This documentation will help answer frequently asked questions regarding Adobe Experience Platform Batch Data Ingestion APIs.
The 200 OK
response from the API means that the batch has been accepted for processing - it is not active until it transitions to its final state, such as Active or Failure.
Yes - it is safe to retry the API call. Despite the failure, it is possible that the operation actually succeeded and the batch was successfully accepted. However, clients are expected to have retry mechanisms in case of API failure, and are, in fact, encouraged to retry. If the operation actually succeeded, the API will return success, even after retrying.
The recommended file size for using the Large File Upload API is 256 MB or larger. More information about how to use the Large File Upload API can be found here.
If chunks of a large file are found overlapping or missing, the server responds with an HTTP 400 Bad Request. This can occur because it is possible to upload overlapping chunks, as range validations are done at the time of file completion, when the file chunks are stitched together.

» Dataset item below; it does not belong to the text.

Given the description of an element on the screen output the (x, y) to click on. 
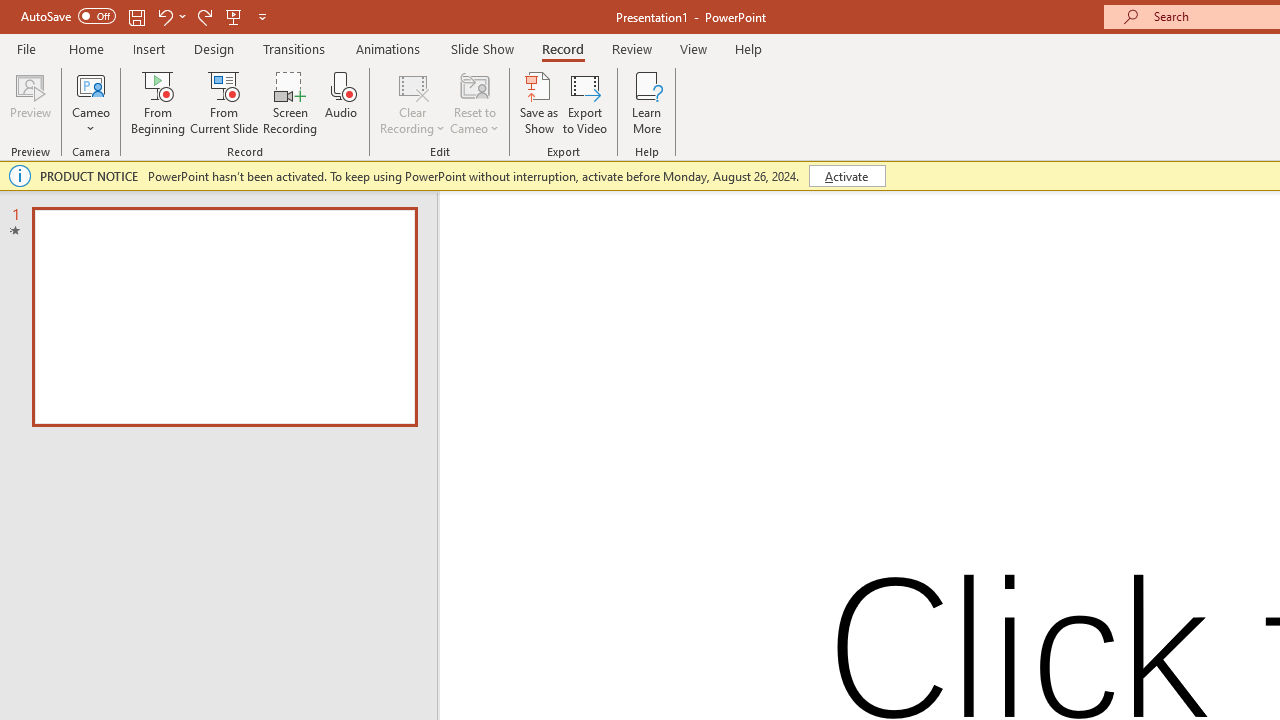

Currently, both Parquet and JSON are supported. CSV is supported on a legacy basis - while data will be promoted to master and preliminary checks will be done, no modern features, such as conversion, partitioning, or row validation will be supported.
The input format should be specified at batch creation time within the payload. An example of how to specify the batch input format can be seen below:
curl -X POST "https://platform.adobe.io/data/foundation/import/batches" \
-H "accept: application/json" \
-H "x-gw-ims-org-id: {ORG_ID}" \
-H "Authorization: Bearer {ACCESS_TOKEN}" \
-H "x-api-key: {API_KEY}"
-d '{
"datasetId": "{DATASET_ID}",
"inputFormat": {
"format": "json"
}
}'
In order for data to appear in the dataset, the batch must be marked as complete. All the files you want to ingest must be uploaded before marking the batch as complete. An example of marking a batch as complete can be seen below:
curl -X POST "https://platform.adobe.io/data/foundation/import/batches/{BATCH_ID}?action=COMPLETE" \
-H 'Authorization: Bearer {ACCESS_TOKEN}' \
-H 'x-gw-ims-org-id: {ORG_ID}' \
-H 'x-api-key: {API_KEY}' \
-H 'x-sandbox-name: {SANDBOX_NAME}'
To ingest multi-line JSON, the isMultiLineJson
flag needs to be set at the time of batch creation. An example of this can be seen below:
curl -X POST "https://platform.adobe.io/data/foundation/import/batches" \
-H "accept: application/json" \
-H "x-gw-ims-org-id: {ORG_ID}" \
-H "Authorization: Bearer {ACCESS_TOKEN}" \
-H "x-api-key: {API_KEY}"
-d '{
"datasetId": "{DATASET_ID}",
"inputFormat": {
"format": "json",
"isMultiLineJson": true
}
}'
For JSON lines, there is one JSON object per line. For example:
{"string":"string1","int":1,"array":[1,2,3],"dict": {"key": "value1"}}
{"string":"string2","int":2,"array":[2,4,6],"dict": {"key": "value2"}}
{"string":"string3","int":3,"array":[3,6,9],"dict": {"key": "value3", "extra_key": "extra_value3"}}
For multi-line JSON, one object can occupy multiple lines, while all the objects are wrapped in a JSON array. For example:
[
{"string":"string1","int":1,"array":[1,2,3],"dict": {"key": "value1"}},
{"string":"string2","int":2,"array":[2,4,6],"dict": {"key": "value2"}},
{
"string": "string3",
"int": 3,
"array": [
3,
6,
9
],
"dict": {
"key": "value3",
"extra_key": "extra_value3"
}
}
]
By default, Batch Data Ingestion uses single-line JSON.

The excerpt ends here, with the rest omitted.